Question: How to get the regression slope coefficient from DESeq2 analysis of continuous data
0
Edie Crosse0 wrote:

Hello,

I have used DESeq2 to find genes where the expression level correlates with the size of a continous variable - in this case, the number of cells in a population (pop). We noticed that we have a batch effect in our data depending on what day we processed the experiment (day). So my design set up was as follows:

cData=data.frame(day=as.factor(df\$day), pop=df[,x]) rownames(cData)<-colnames(d) dds<-DESeqDataSetFromMatrix(countData=d, colData=cData, design=~day+pop) dds<-DESeq(d.deseq)

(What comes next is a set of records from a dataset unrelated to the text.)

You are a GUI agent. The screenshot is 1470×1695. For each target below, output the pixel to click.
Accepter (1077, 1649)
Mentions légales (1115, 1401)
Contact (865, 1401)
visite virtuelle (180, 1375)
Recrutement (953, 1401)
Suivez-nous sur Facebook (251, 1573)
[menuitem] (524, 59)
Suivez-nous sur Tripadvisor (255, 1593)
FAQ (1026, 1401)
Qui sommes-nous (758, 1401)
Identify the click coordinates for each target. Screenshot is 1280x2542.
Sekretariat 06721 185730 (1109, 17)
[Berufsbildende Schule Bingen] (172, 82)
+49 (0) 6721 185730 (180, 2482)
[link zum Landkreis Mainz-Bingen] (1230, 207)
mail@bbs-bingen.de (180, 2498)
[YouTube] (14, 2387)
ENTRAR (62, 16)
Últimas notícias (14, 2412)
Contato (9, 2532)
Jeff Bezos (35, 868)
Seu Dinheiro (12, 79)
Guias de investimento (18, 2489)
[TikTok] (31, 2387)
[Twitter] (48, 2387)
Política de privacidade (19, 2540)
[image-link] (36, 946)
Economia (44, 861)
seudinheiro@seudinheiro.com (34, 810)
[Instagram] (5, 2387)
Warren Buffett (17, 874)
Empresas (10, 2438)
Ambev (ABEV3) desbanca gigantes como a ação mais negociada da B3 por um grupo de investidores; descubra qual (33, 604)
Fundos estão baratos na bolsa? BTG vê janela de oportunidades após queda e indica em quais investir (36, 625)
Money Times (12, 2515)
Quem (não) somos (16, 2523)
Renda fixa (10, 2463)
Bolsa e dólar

The output of the results gives you log2FoldChange which is the "per unit of change of that variable." I am wondering whether there is a way to extract or infer from the data the coefficient of the regression slope? We would like to be able to deduce the size of a cell population from gene expression levels within a tissue sample.

Many thanks! Edie

MacDonald is right...the value returned is the slope, no matter what the label is. You can verify this yourself by plotting the log2 of the normalized counts against your cell number; the number DESeq gives you should be the slope of that line. I've done that check myself against my own data, and it works out.

Answer: How to get the regression slope coefficient from DESeq2 analysis of continuous d
1
James W. MacDonald50k wrote:

The canonical analysis for RNA-Seq is ANOVA, so the default for most software, including DESeq2 is to label the coefficient 'logFC', which is definitely not the 'per unit change of that variable', but instead is the log fold change between groups.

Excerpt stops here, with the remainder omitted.